§ TO DO
Edit the lines from the one containing "The height and" through the one containing "arrow-left-icon is located", inclusive, so that "location" becomes "position", and give those lines back with nothing else changed.

§ PROVIDED RECORDS
######
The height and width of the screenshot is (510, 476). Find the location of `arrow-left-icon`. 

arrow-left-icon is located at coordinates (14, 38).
######
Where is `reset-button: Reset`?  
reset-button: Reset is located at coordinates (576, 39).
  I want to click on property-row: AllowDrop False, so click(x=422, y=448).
######
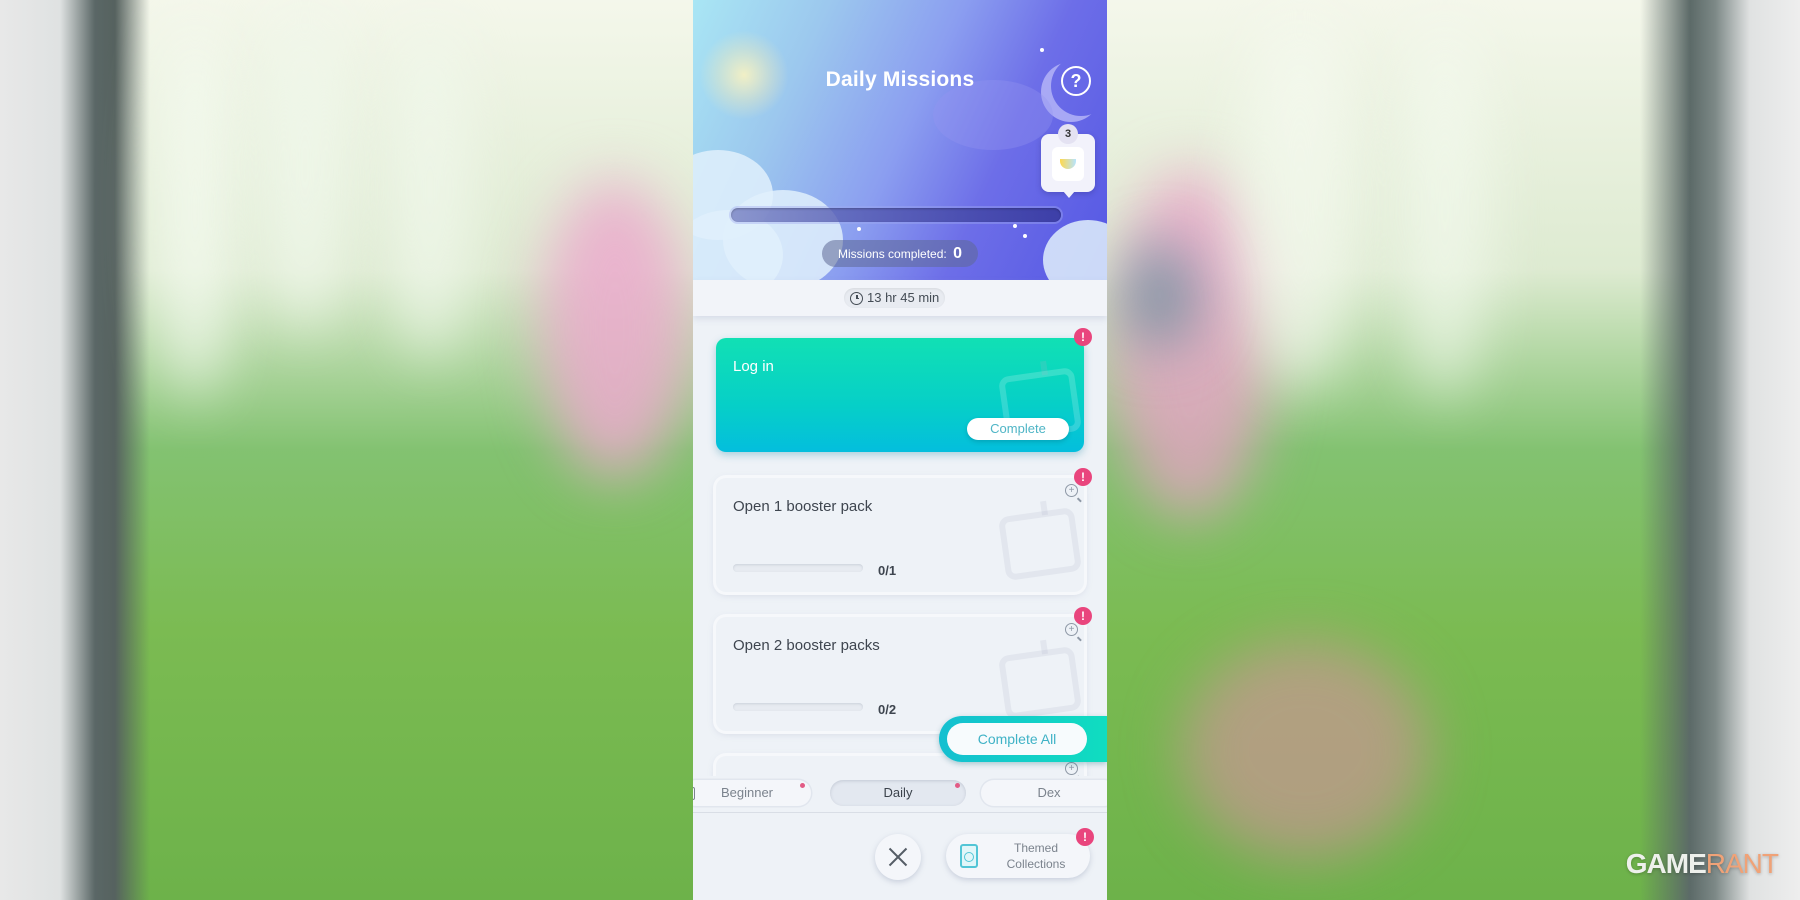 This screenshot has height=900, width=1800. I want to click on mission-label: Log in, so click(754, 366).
######
§ YOUR SOLUTION
The height and width of the screenshot is (510, 476). Find the position of `arrow-left-icon`. 

arrow-left-icon is located at coordinates (14, 38).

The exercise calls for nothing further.